Achtung, Großeltern, Eltern und alle, die sich erinnern: Bitte schreibt Eure Memoiren! Erzählet Eure Geschichte!
Vor vielen Jahren, als die Welt sich nur langsam veränderte, haben Memoiren noch nicht die Rolle gespielt wie jetzt. Damals haben sich die Kinder noch mit der Welt, in der ihre Eltern aufwuchsen, identifiziert, – es war die gleiche Welt.
Heute verändert sich die Welt so schnell, dass Kinder ihren Müttern und Vätern beibringen, sich in dieser buch-, post-, kabel-losen und leider auch respektlosen Ära, in der wir leben, zu bewegen. Die Kinder sind die Lehrer und ihre Eltern die unterdurchschnittlichen Schüler (“Sohn, wie benutzte ich dieses Gerät?”). Eine Gesellschaft, die auf dem Kopf steht.
In dieser Situation brauchen wir Stabilität. Wir brauchen Traditionen. Wir brauchen Wurzeln. Wir brauchen Eltern, die uns weder im Computerspiel schlagen, noch dies überhaupt versuchen, die uns aber Menschlichkeit und jüdisch zu leben, beibringen können. Ihr seid unser Glied in der Kette, die mit Abraham begann und sich seitdem über viertausend Jahre bis zur modernen Welt hinzieht.
Deshalb bitten wir Euch, uns über das Zuhause Eurer Kindheit zu berichten, und die Geschichten zu erzählen, die Eure Eltern über ihre Kinderjahre erzählten. Erzählt uns etwas über Straßenbahnen, die genialen Streiche von Onkel Isaak, das alte Polen, die Kälte in Sibirien.

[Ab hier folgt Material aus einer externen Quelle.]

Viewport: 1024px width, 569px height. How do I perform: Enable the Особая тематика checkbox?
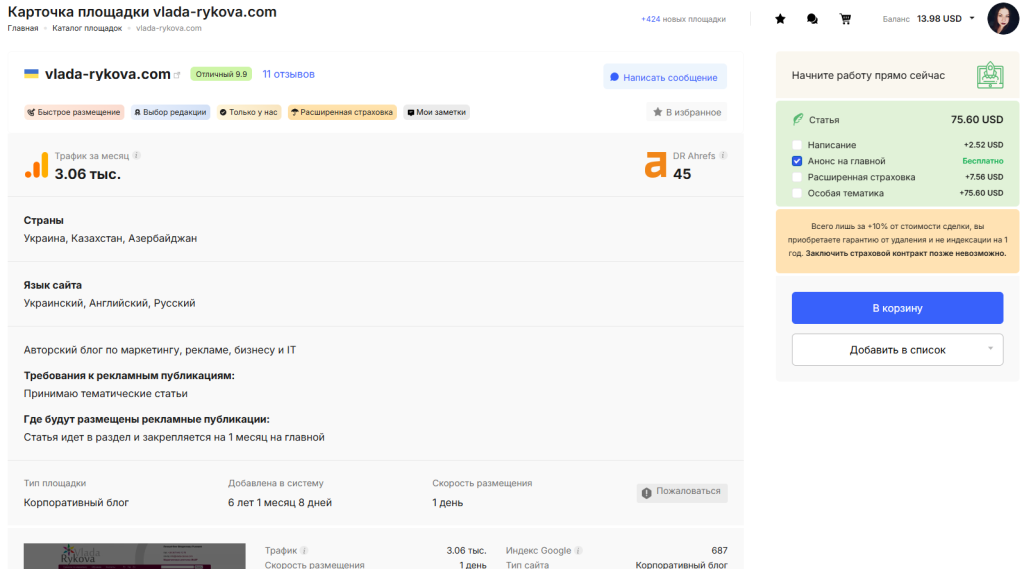(797, 193)
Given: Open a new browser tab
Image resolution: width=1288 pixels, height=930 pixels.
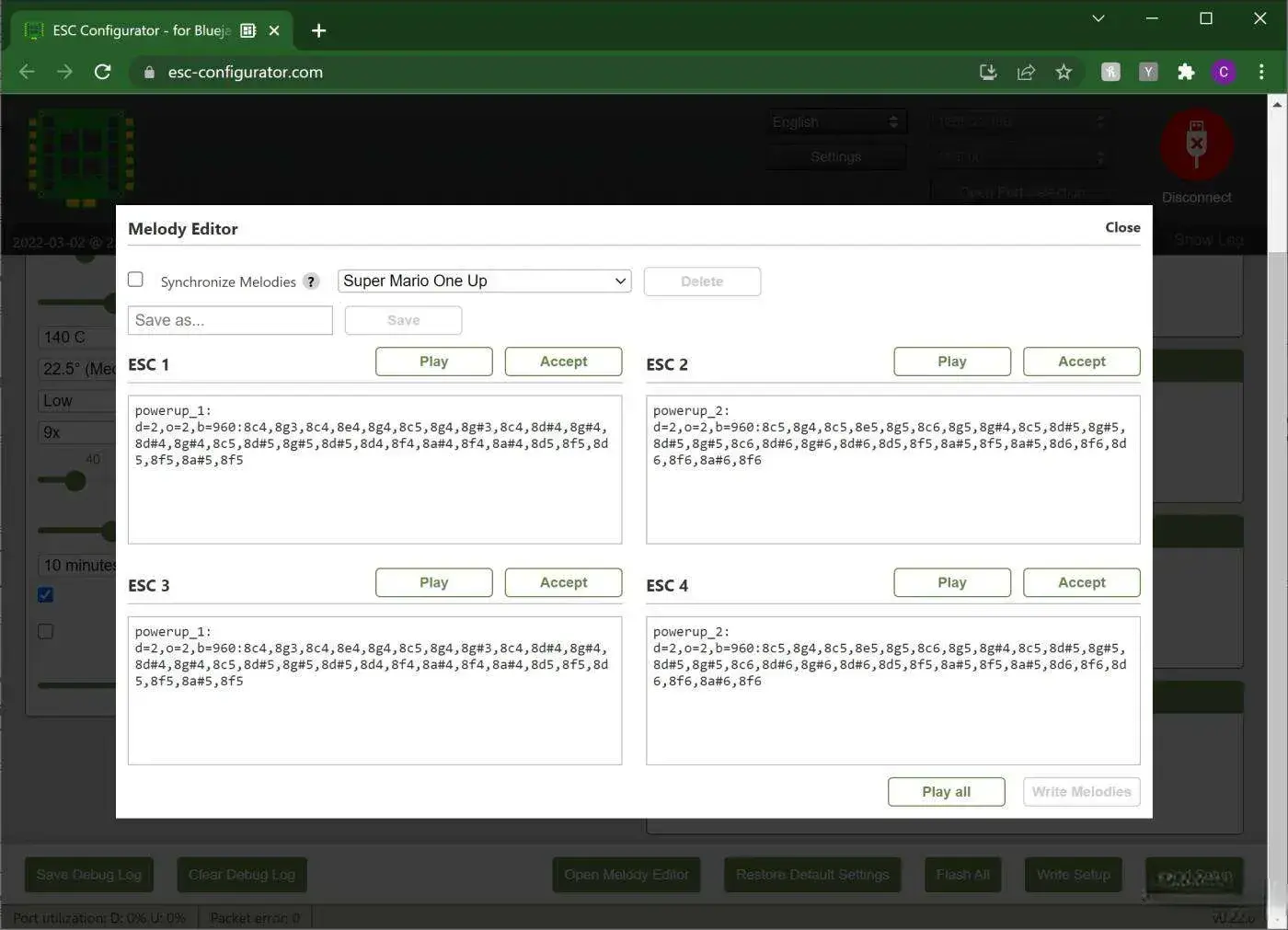Looking at the screenshot, I should pyautogui.click(x=318, y=30).
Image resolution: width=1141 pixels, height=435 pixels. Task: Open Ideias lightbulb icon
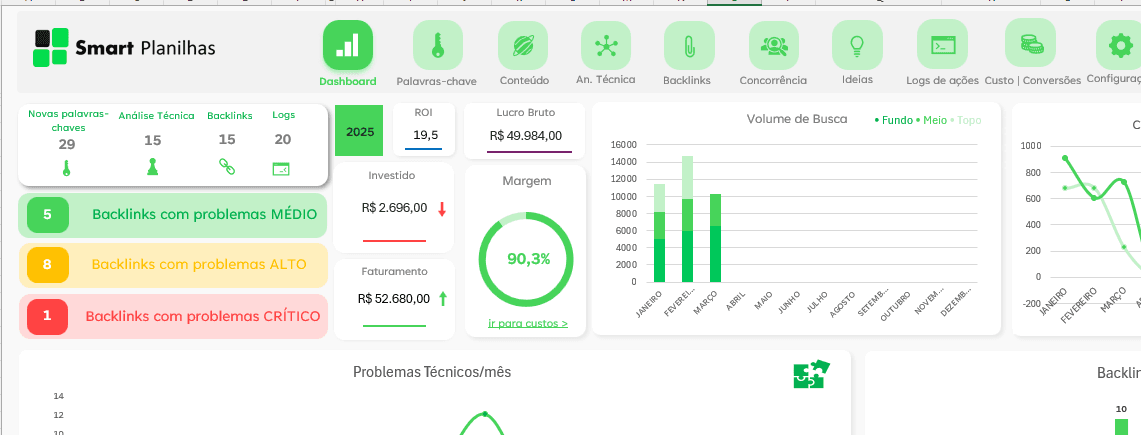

Berichtet uns über die alten Zeiten, als sich die Menschen noch unterhielten, und mit anderen Menschen statt mit radioaktiven Maschinen sprachen; als die Freunde der Menschen noch lebendige Menschen waren, die sich unterhielten und nicht Jene, bei denen wir “akzeptiere” auf facebook drücken. Nehmt uns mit in Eure Welt.
Nichts fördert eine Beziehung zwischen Eltern und Kindern mehr, als ein offenherziges Gespräch, in der sich Vater und Mutter dem Kind öffnen und damit die menschliche Dimension in das manchmal unsentimentale Zuhause bringen. Wer auf Vaters oder Großmutters Schoss sitzend Plätzchen isst und Milch schlürft, während Geschichten einer vergangenen Zeit erzählt werden, der zementiert die Generationenverbindung auf unvergleichliche Weise.
Bitte schreibt Eure Geschichten auf. Eure Kinder freuen sich auch über gebrochenes Deutsch und holprige Sätze, denn sie möchten Euer Leben in Euren Worten. Lasst Euer Leben nicht in Euren Gehirnwindungen versickern, sondern haltet es dadurch lebendig, dass Ihr es für Eure Nachkommen aufschreibt. Sie werden Euch dafür immer dankbar sein.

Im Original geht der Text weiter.